Crawford high school students are primarily low-to-middle income families, from all demographics, and unfortunately these circumstances ultimately lead to poor choices, poor programs and limited access to rehabilitative programs. CLIMB has worked to restore these issues by addressing them in a peer-centered Teen Court Program. “It gently restores the person back into the community,” he said. “We get these kids to think broadly about their potential and the tangible result is their grades improving.”

Professor Alex Simpson is the Program Director for Street Law, as well as the Legal Director for the California Innocence Project. He implemented the Street Law Program to give law students a chance to work in the San Diego community and teach high school students the importance of the law and our legal system.

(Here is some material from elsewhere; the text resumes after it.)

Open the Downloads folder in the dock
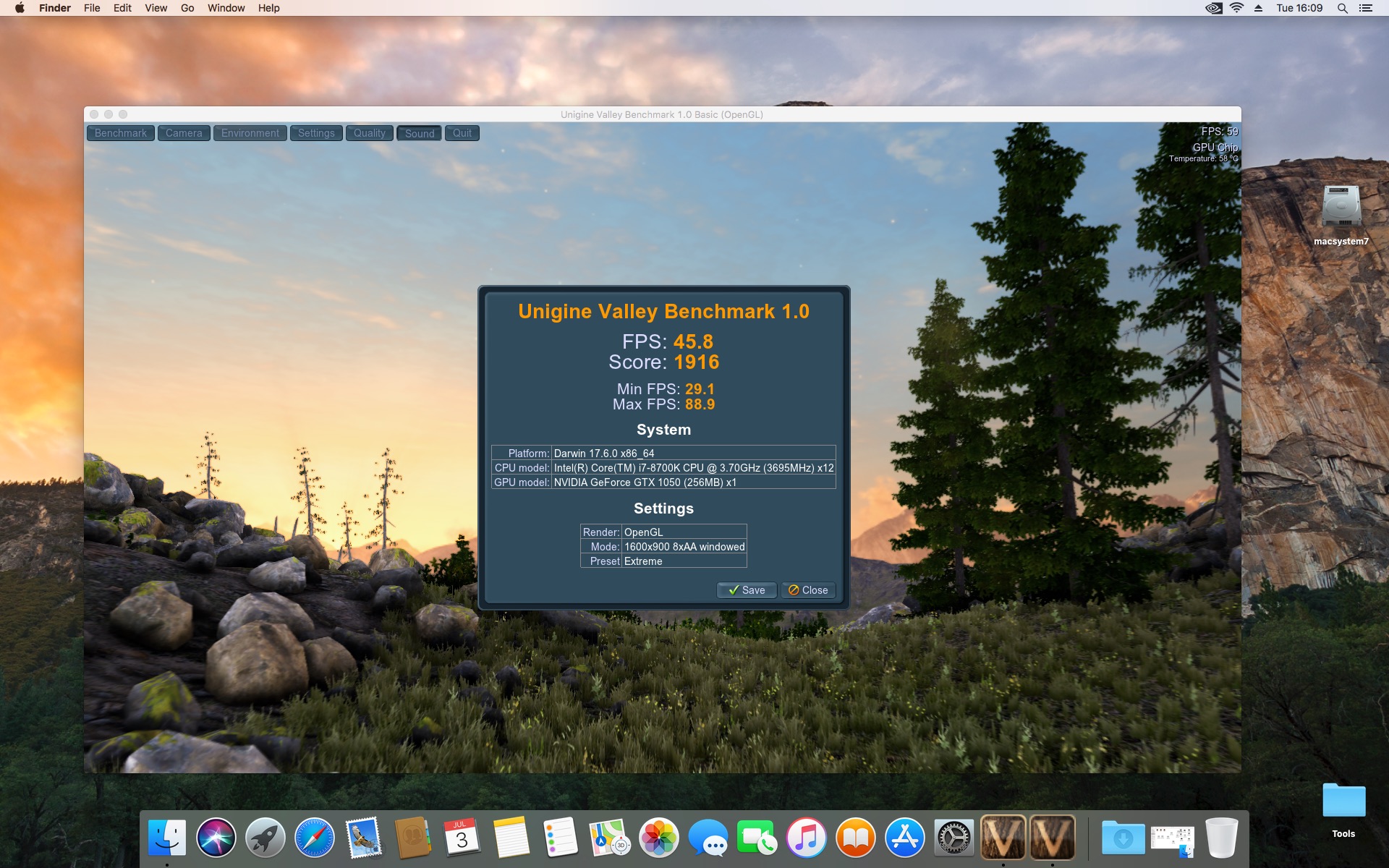Screen dimensions: 1389x868 [1123, 838]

“We try to give them a concept of rights and responsibilities under the law,” he said, “a place of community that they haven’t thought about before. A lot of these kids see the law as a negative force in their lives, we try to flip that.”

TJSL’s Street Law program will be taught in the spring 2013. “We go to high school classrooms and teach…the practical stuff,” Professor Simpson said.  The lessons include how to read rental agreements and how to avoid having a security deposit taken, the basics of employment discrimination, criminal law topics and constitutional law issues.

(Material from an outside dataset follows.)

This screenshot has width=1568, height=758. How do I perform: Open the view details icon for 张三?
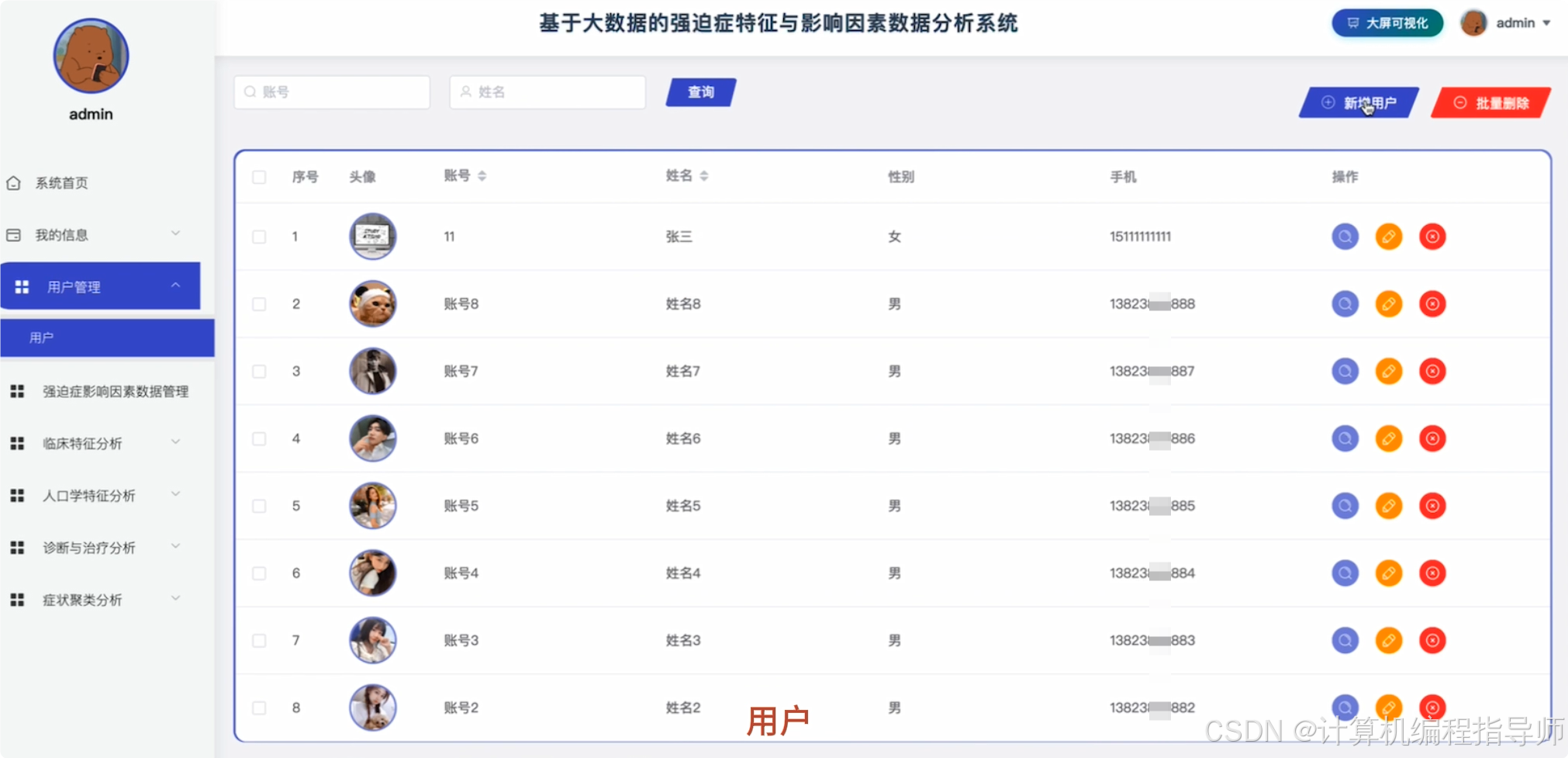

Although many law students come out of law school thinking Public Interest Law isn’t for them, Professor Simpson encouraged students to think again.

“It’s something that is very rewarding, and very fulfilling, but unfortunately not very lucrative,” he said. “Giving back to the community is incredibly important. It’s incredibly rewarding. It’s not the same experience with my [lawyer] friends. They’re frustrated, underappreciated and have no connection with their clients. I’m happy with what I’m doing. I wake up and want to go to work.” 

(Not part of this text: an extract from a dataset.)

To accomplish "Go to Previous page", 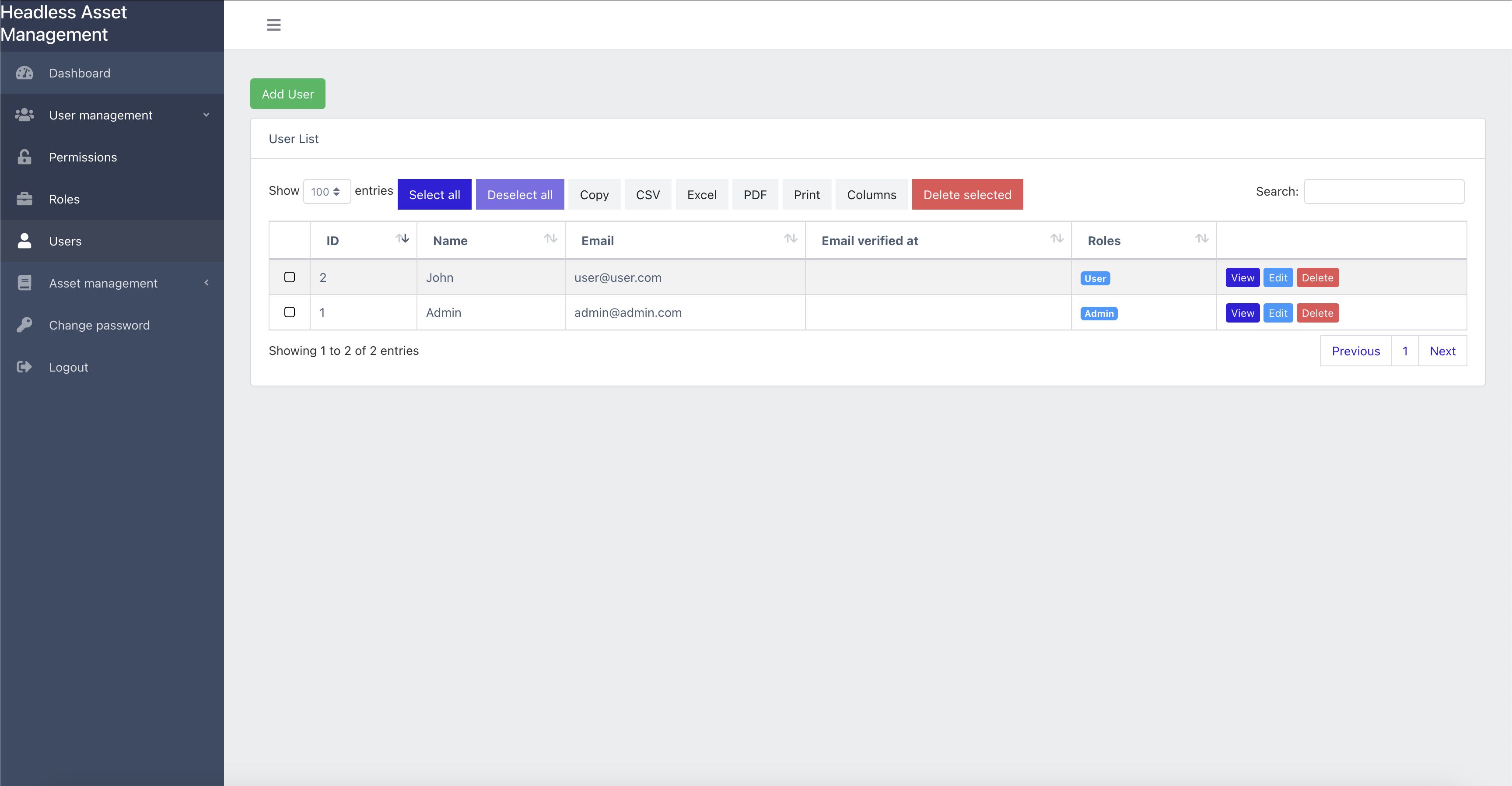I will 1355,351.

Lori Mendez who works as a personal injury attorney here in San Diego was appointed as the San Diego County Bar Association’s Community Service Committee Chair by the SDCBA President, and she hasn’t regretted any of her service to the San Diego Community.

She said her organization acts as an umbrella organization to so many other programs run by the SDCBA that allows attorneys, judges and law students to become more involved in San Diego. “We care about the community,” she said. “We really do. You feel like you’re making a big difference. It’s not just with one child, it’s more than that.”

Ms. Mendez discussed the various programs and organizations involved including, the Read-In Program, which allows legal professionals to go inside elementary schools and read to the children.

Although many of the programs are intended for students and the San Diego community, they have an impact on our legal field as well, like the Peer Mediation program. It implements positive conflict-resolution techniques with fourth and fifth graders. “This is something we use in the law,” she said. “We’re always resolving problems. We need to learn how to get along with our adversaries, our clients and positive techniques to do so.”

Overall the panel provided the TJSL students with some guidance about the importance of being active in the community through public service. “Pick something you’re passionate about,” Ms. Mendez said. “Just get involved, because there is so much need in our community.”